Do hippie ao reaça

Marta Preuss
7 min readOct 9, 2014

Houve um retrocesso à aceitação de minorias na sociedade?

Esses dias eu estava no curso de Direção de Arte e, no intervalo, estava batendo papo com meus colegas. Um deles deixou de visitar lugares como a avenida Paulista ou rua Augusta com medo da violência, de ser confundido com um homossexual e apanhar (ou porque ele é realmente homossexual; não achei relevante perguntar). Uma das colegas disse que sentia que antigamente as pessoas eram mais tolerantes. Que o paz e amor faz falta e que hoje em dia somos todos egoístas e inseguros.

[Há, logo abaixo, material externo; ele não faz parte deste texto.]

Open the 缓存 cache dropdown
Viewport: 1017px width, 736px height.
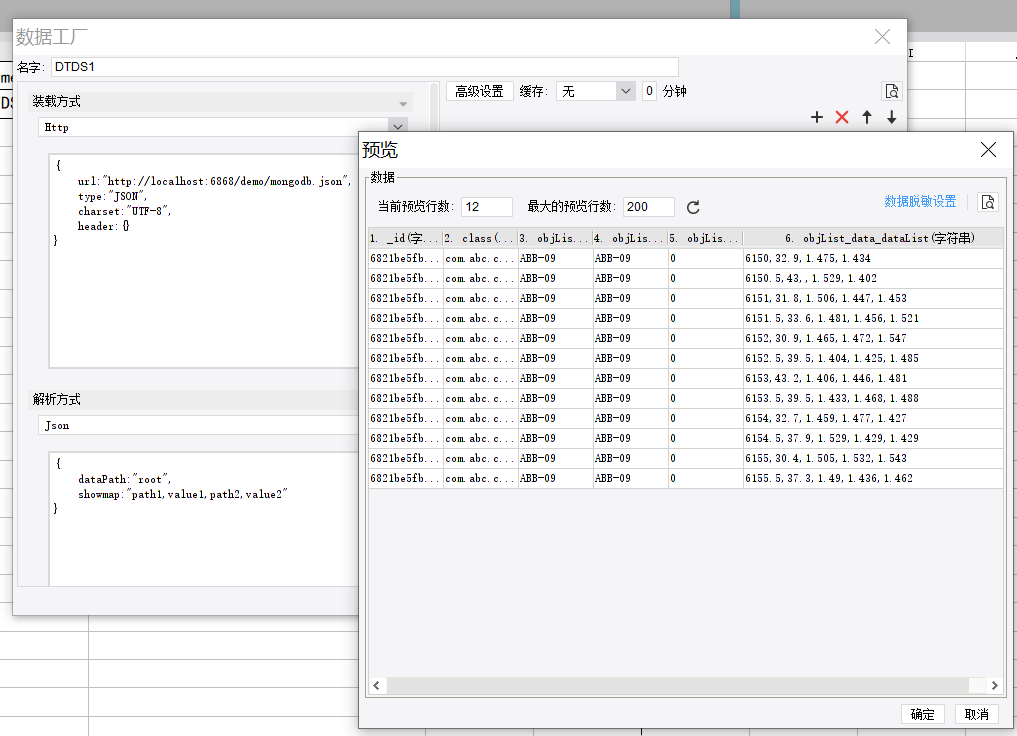point(625,91)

Eu automaticamente discordo sempre que dizem que algo no passado era melhor. Acredito na evolução ou, no mínimo, estagnação da nossa maturidade social, além de crer que o sentimento correto é nostalgia e não felicidade. Éramos crianças, tudo era melhor: desde os doces até a economia, mesmo porque mal lembramos e quem cuidou dessa parte das nossas vidas infantis foram nossos pais.

Além disso, a colega tem a minha idade (nasceu no final dos anos 80) e que, portanto, só tem registros históricos dos hippies e dos anos 70. Da mesma forma que ela se baseava em impressões, eu também não tinha argumentos para rebater ou concordar com a opinião dela. Na verdade, tudo que eu sabia sobre hippies eram esteriótipos e senso-comum, e não confio nesses dados para uma opinião concreta.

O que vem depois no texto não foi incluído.